Msc_assemblies.Rmd

---
title: "2018-11 MSc_assembly_stats"
author: "Yannick Wurm - https://wurmlab.github.io"
output:
  html_document: default
  pdf_document: default
---

```{r setup, include=FALSE}
knitr::opts_chunk$set(echo = TRUE)
library(ggplot2)
library(knitr)
```

## Quick analysis

We gave students one of three datasets (same amount of data; different amounts of cleaning & genetic diversity). Each student performed a genome assembly. 

```{r}
params <- read.csv("input/AssignmentParametersForScreenshot.csv")
kable(params)
```


## Results

```{r cars}
assemblies_raw <- read.csv("input/responses.csv")

# google's F!*@$&# csv includes 1,000,000 commas to delimit thousands. Need to clean up
assemblies_raw$n50       <- as.numeric(gsub(x = assemblies_raw$n50, 
                                        pattern = ",", 
                                        replacement = ""))
assemblies_raw$l50        <- as.numeric(gsub(x = assemblies_raw$l50, 
                                         pattern = ",", 
                                         replacement = ""))
assemblies_raw$total_size <- as.numeric(gsub(x = assemblies_raw$total_size, 
                                         pattern = ",", 
                                         replacement = ""))

# removing duplicate rows (due to student submitting twice OR using backup dataset)
# (will also remove any duplicated due to same params being used twice)
assemblies <- subset(assemblies_raw, subset =  !duplicated(subset(assemblies_raw, select = c(n50, l50, total_size))) )


head(assemblies)

ggplot(assemblies, aes(x = n50)) + geom_histogram(binwidth = 10000) + 
  scale_x_continuous(name = "Assembly N50 length (nucleotides)", labels = scales::comma)


ggplot(assemblies, aes(x = n50, y = l50, color = total_size, size=total_size)) + geom_point(alpha=0.8) + 
  scale_x_continuous(name = "Assembly N50 length (nucleotides)", labels = scales::comma) +
  scale_y_log10(name = "Number of contigs >N50", breaks = c(10,50,100,500,1000,5000,10000,50000), labels = scales::comma)


```

Huge impact of assembly params. Some noise in the data - e.g. see variation in overall assembly size which we do not expect. Some of this is likely due to human error, or because assembly didn't finish (e.g. biggest N50 comes from 1 subfolder of spades output). Some noise likely real. 

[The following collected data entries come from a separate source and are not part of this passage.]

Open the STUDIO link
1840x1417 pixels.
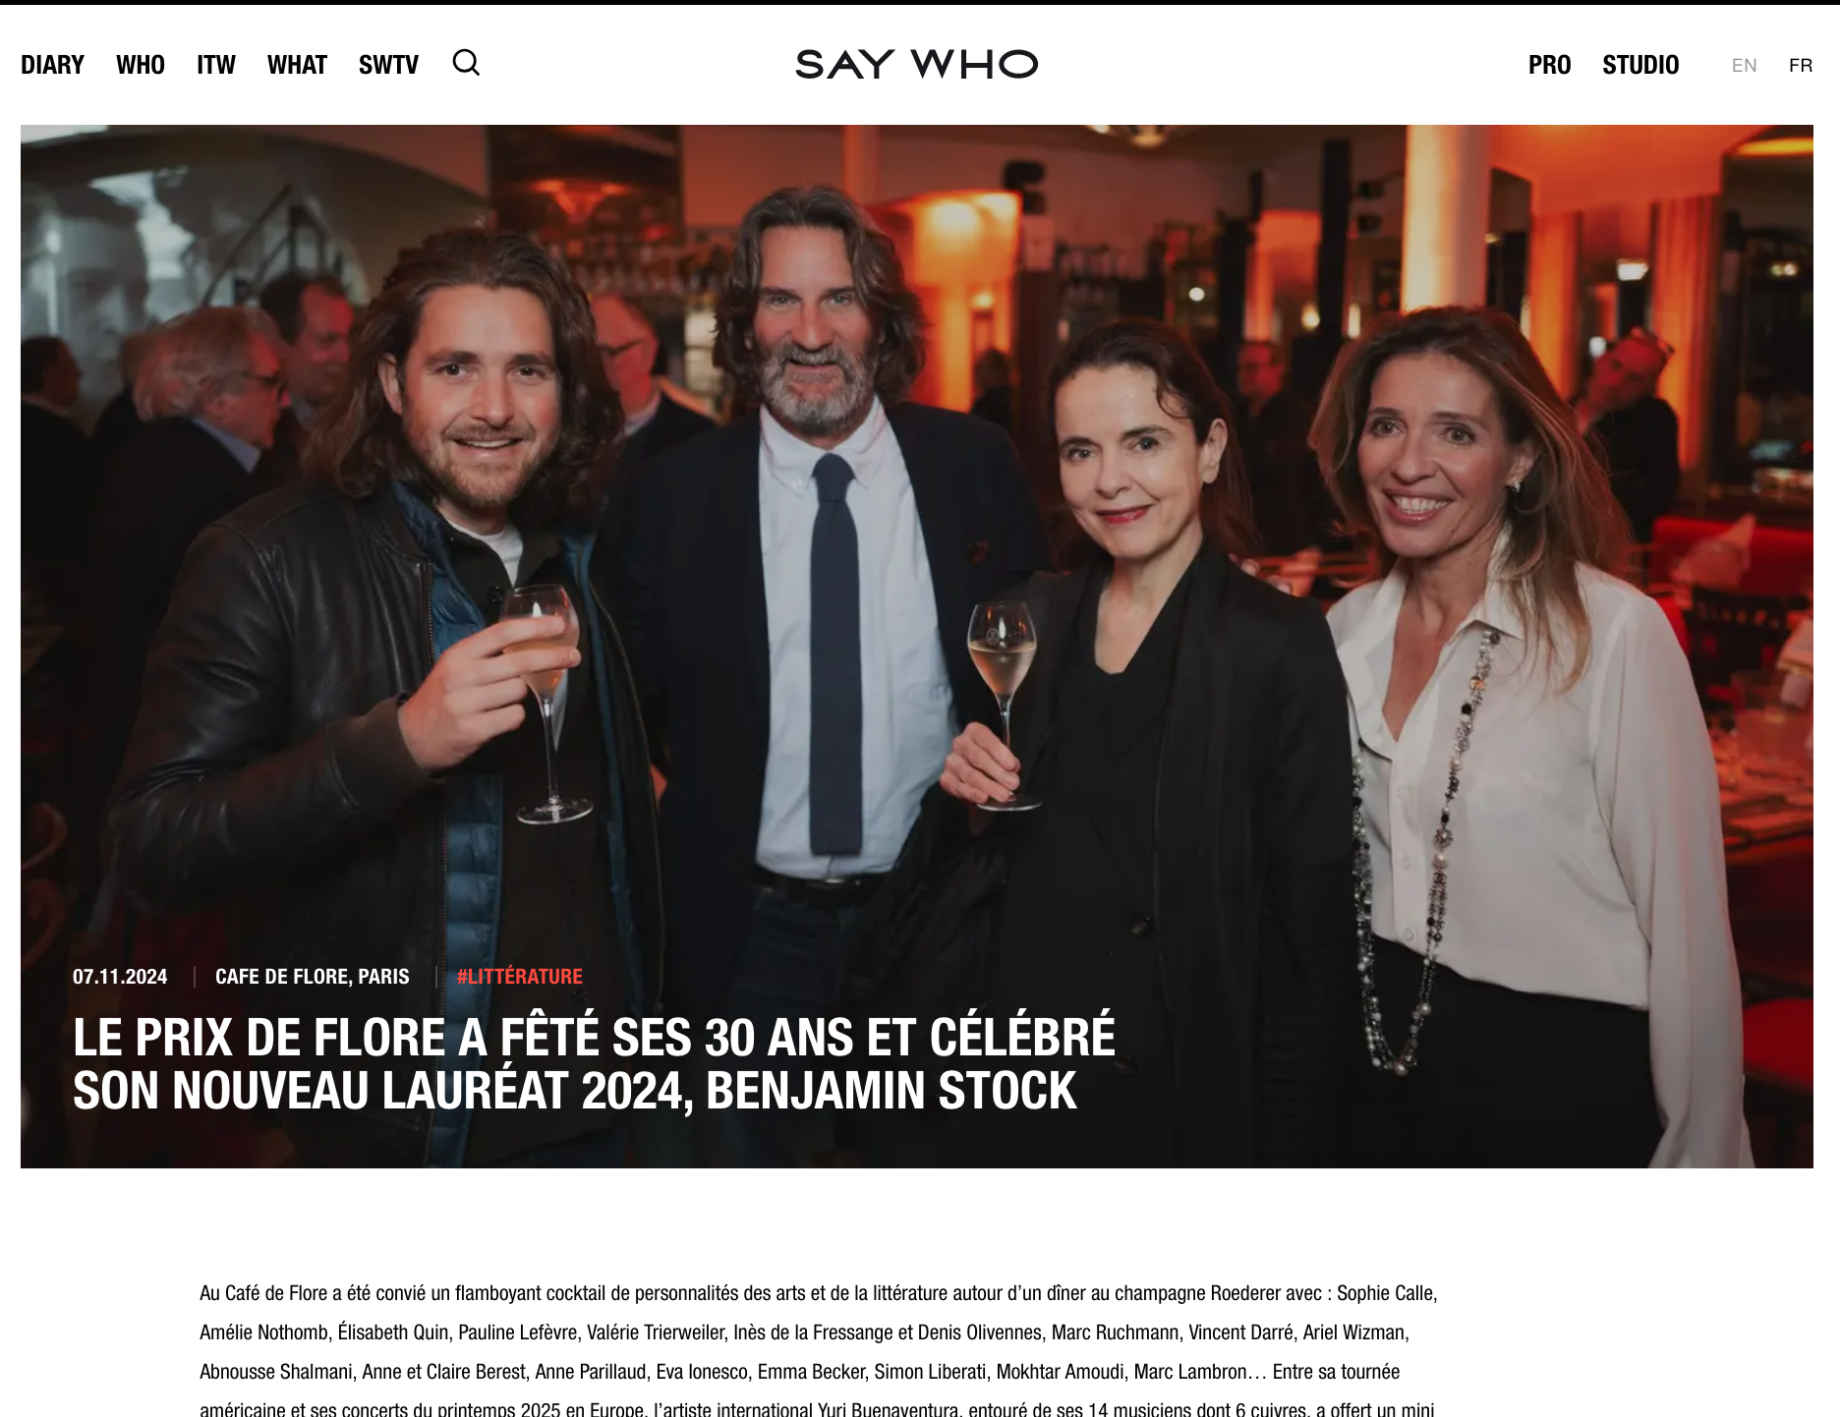click(x=1640, y=65)
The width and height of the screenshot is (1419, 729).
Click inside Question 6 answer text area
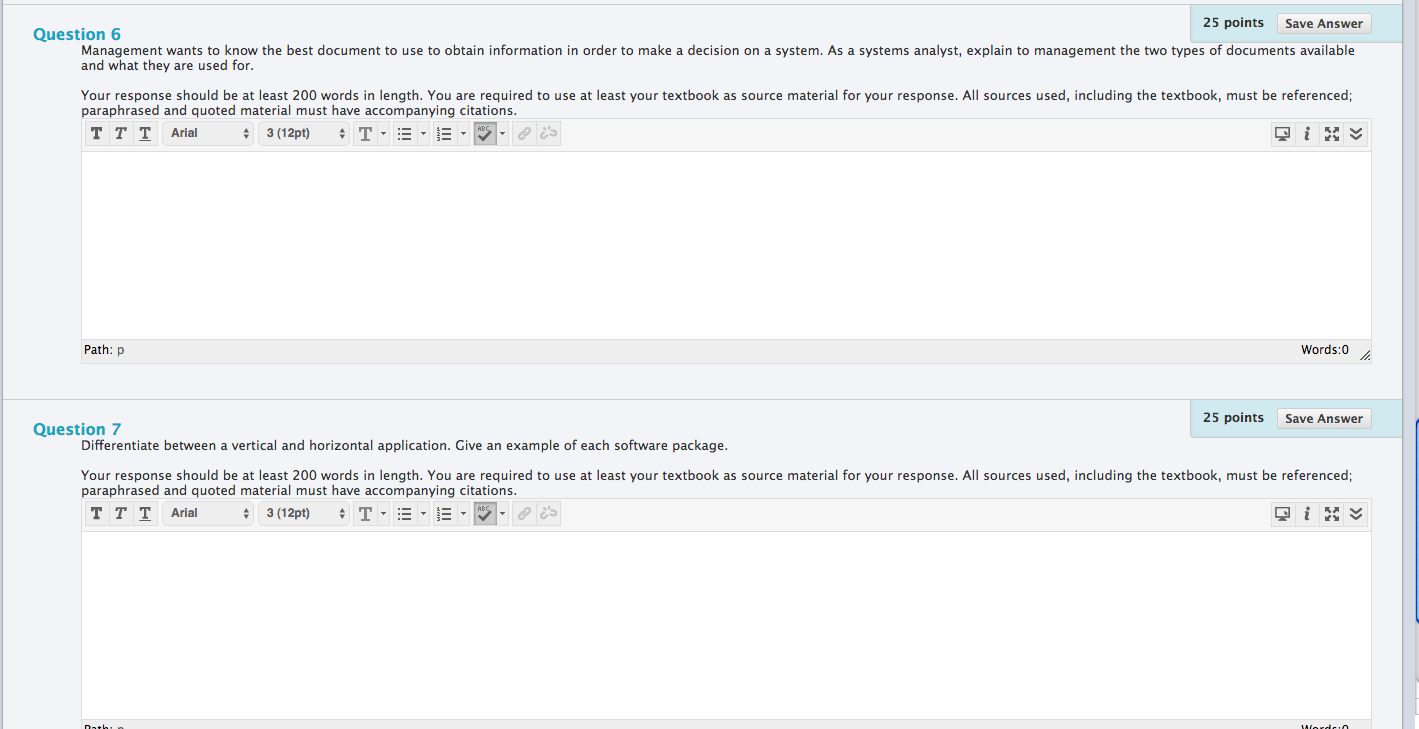(725, 245)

## How big are the improvements? 

Wow:
 * From lowest to highest N50: `max(assemblies$n50)/min(assemblies$n50)` fold improvement.  
 * From lowest to highest L50: `max(assemblies$l50)/min(assemblies$l50)` fold improvement. 
 * From median (more robust) to highest N50: `max(assemblies$n50)/median(assemblies$n50)` fold improvement.  
 * From median (more robust) to highest L50: `max(assemblies$l50)/median(assemblies$l50)` fold improvement. 

## Conclusions / Thoughts

Huge impact of assembly params. 

Would be great to see structure of data:

 * by assembler 
 * by input dataset (cleaning approach)
 * potentially by kmer size
 
Need to be wary that bigger N50 is not necessarily better. Can we use synteny to (e.g.) terrestris to ensure that the biggest assemblies aren't problematic?

Are we missing 50Mb of data (highly repetitive?) or was flow cytometry incorrect?